The first story deals with Antoine (Kevin Parent), a DJ who lives with his gorgeous wife Rose (Evelyn Brochu) in a lavish house in Montreal and shares custody of his two cute daughters with his ex Carole (Héléne Florent).
But Antoine is apparently eaten up with feelings of guilt for having left Carole after they met as teenagers and felt like they were made for each other. He's in therapy to deal with the feelings of betrayal slowly eating him up, and Carole seems not to have been able to let him go, seeing a spiritualist to figure out how to get him back and ignoring her friends telling her to move on.
The other story is about a single mother Jacqueline (Vanessa Paradis) in Paris in the late 60s. Her husband has left after the birth of their Downs Syndrome son but she's determined to give him the best possible chance for a normal life even as doctors tell her he's unlikely to live past his mid 20s.
Jacqueline forms such a protective and loving shell around her little boy that when he starts to take a shine to a girl in his class at school she (Jacqueline) feels more than a little threatened, turning as obsessed and unhinged as Carole does in the present day story.
I can't remember now how the stories are linked – if they are it's by only the slimmest of threads. I've read a few theories about the characters being stand-ins for each other and even direct reincarnations, but if you want obvious connections between the two tales the film's going to let you down.

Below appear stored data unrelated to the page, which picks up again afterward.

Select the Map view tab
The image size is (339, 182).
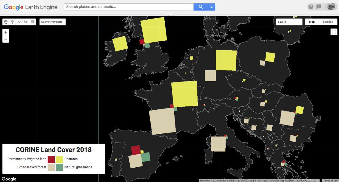[x=312, y=22]
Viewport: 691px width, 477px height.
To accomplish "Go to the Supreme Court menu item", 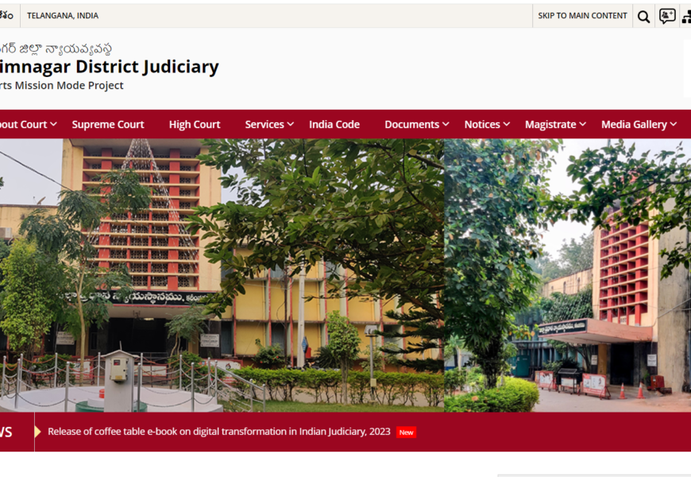I will (x=108, y=124).
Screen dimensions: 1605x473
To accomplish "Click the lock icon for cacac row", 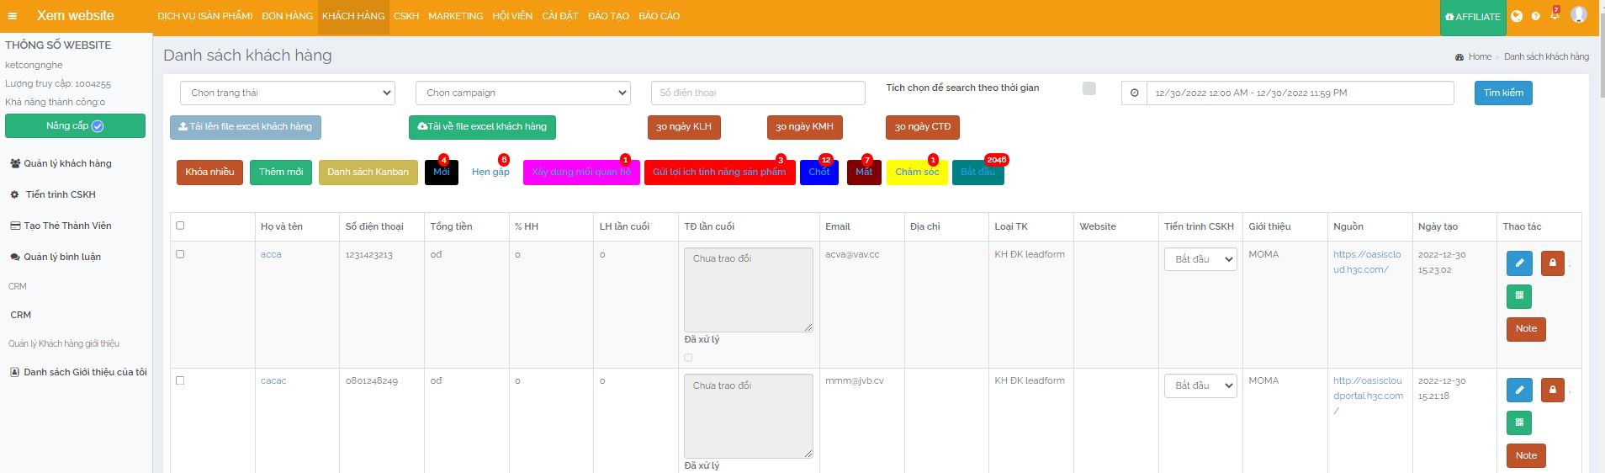I will [1552, 391].
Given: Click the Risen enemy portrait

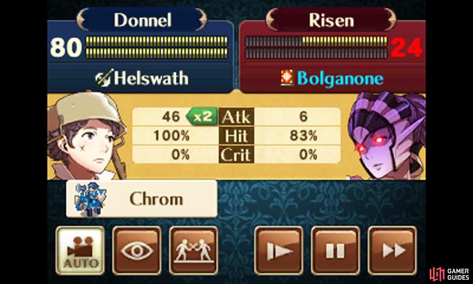Looking at the screenshot, I should 387,136.
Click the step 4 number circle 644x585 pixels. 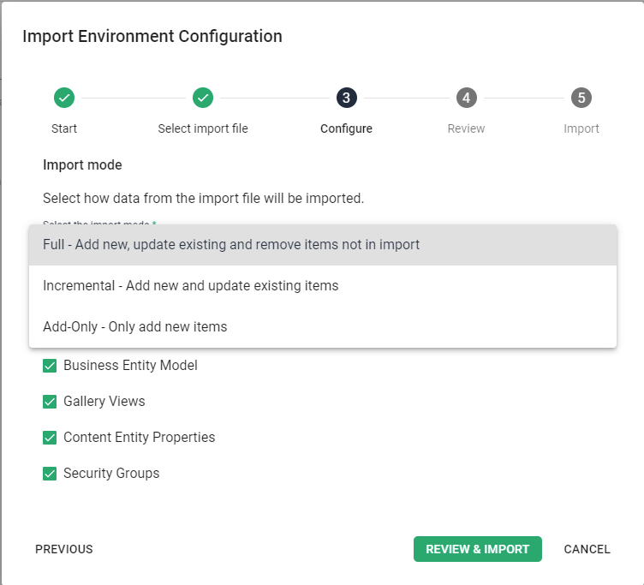466,98
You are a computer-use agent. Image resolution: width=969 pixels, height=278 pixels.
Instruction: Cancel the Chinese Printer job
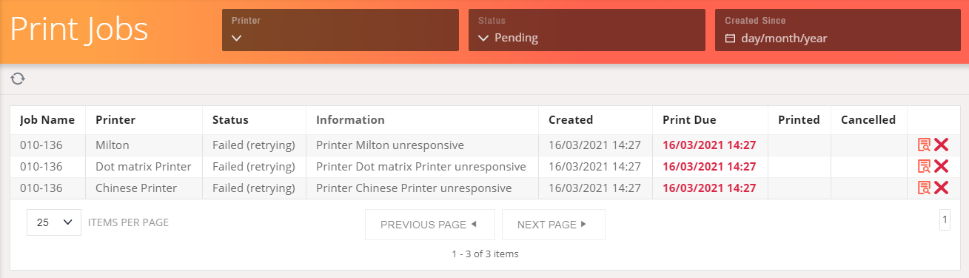coord(941,188)
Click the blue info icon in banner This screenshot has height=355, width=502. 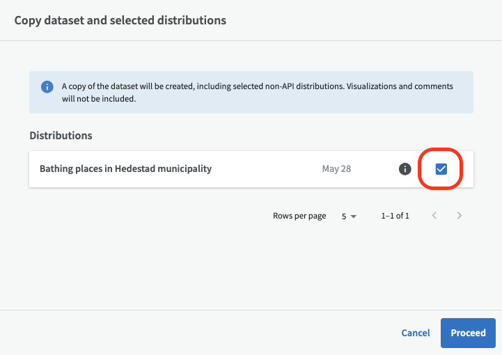click(47, 87)
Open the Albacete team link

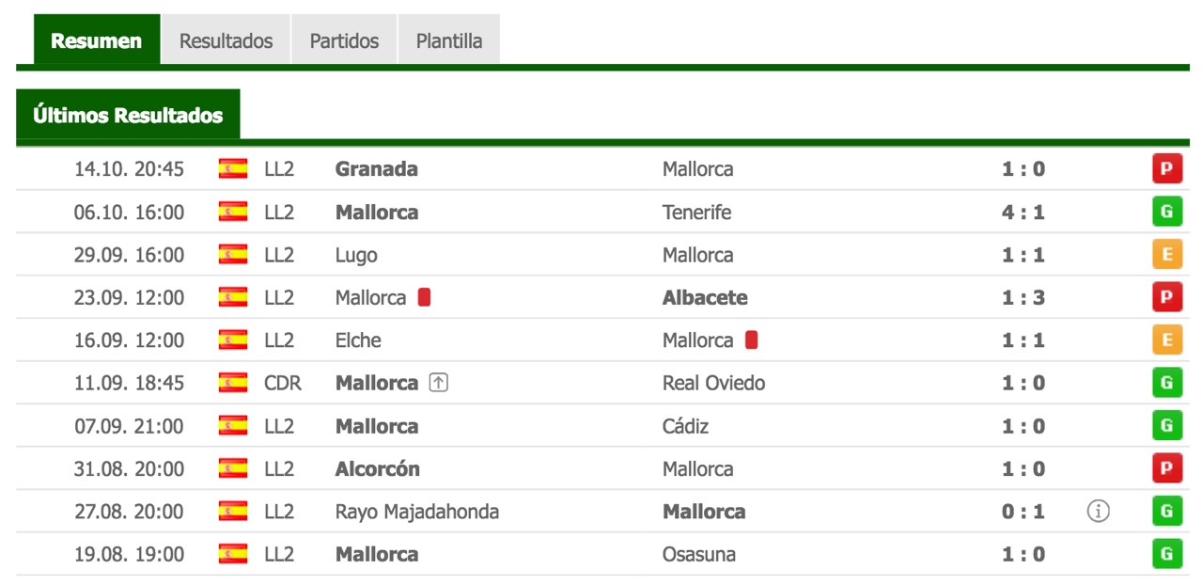click(x=705, y=297)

Other than that it's dreamy and lyrical, with several unusual motifs tying it all together – as well as the common theme of music there's a repeated shot of a plane flying far overhead, trailing a condensation cloud as it goes.
It seems to be overtly about the pain and sacrifice love can make us cause (and demand of us), and how much the heart can hurt us despite our best intentions about the people around us. But even though it's kind of a mystery why Vallée chose these particular people to say so, it has some very strong emotional beats even if the narrative doesn't seem to amount to much.